This project is a series of design illustrations developed for a conceptual collection based on an excerpt from "Memories of Ninety Years" by Mrs. E. M. Ward describing the jumble of humanity at the Great Exhibition of 1851. My research explored social class and dress, immigration, cultural & monetary exchange, historical decoration and modifications over time. 
Research on early U.S. immigrants resulted in a moodboard tapestry-backed series of watercolor portraits with hand-dyed threads and printed textiles.
Initial visual research and design experimentation using images documenting the Great Exhibition and immigrant documentation, followed by over 100 drawings.
First hand research: Draping and drawings based on early documentation of Ellis Island immigrants. Over a hundred observational and design sketches led up to the final designs.
Conceptual Detail Development: Pick-pocket-friendly pockets (unzip at base), also serve as a status symbol of not needing items kept in pockets... a bourgeois display of being able to afford loss.

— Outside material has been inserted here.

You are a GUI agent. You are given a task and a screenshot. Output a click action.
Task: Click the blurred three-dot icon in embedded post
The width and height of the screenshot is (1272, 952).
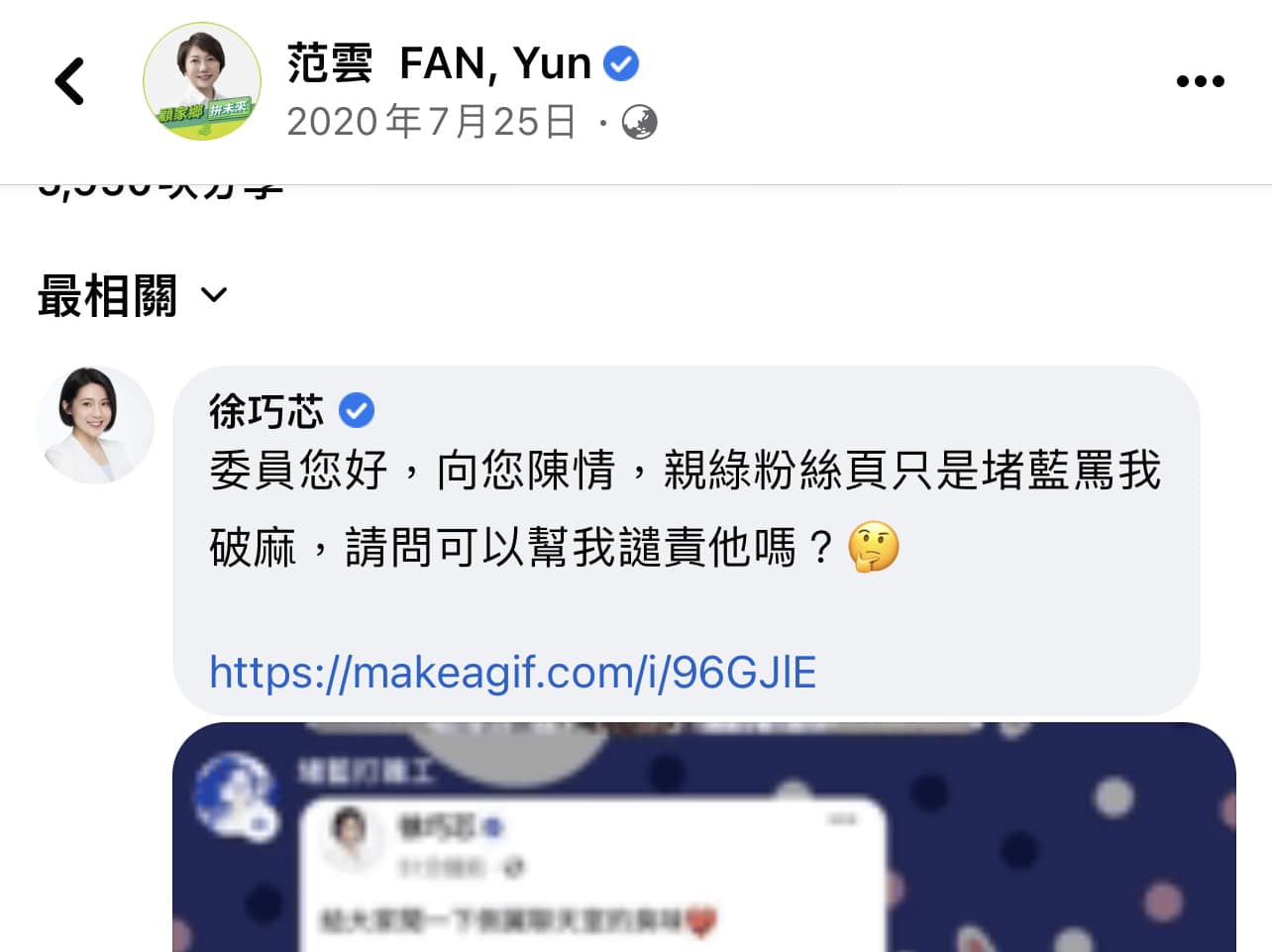click(842, 819)
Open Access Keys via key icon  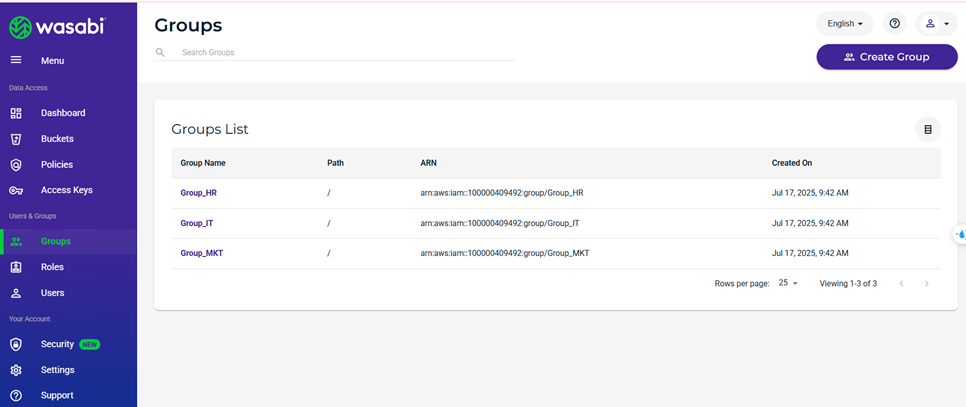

Conceptual Textile Development: Similarly, a hand-made coin organza, flaunting status in a striaghtforward, transparent, elegant way. International coinage could further suggest wealth while also mocking under-developed economies. Both play with the idea of socio-economic status and how that relates to fashion.
I developed a series of textiles based on my visual research, which was largely based on currency design and historical decorative patterns from around the world.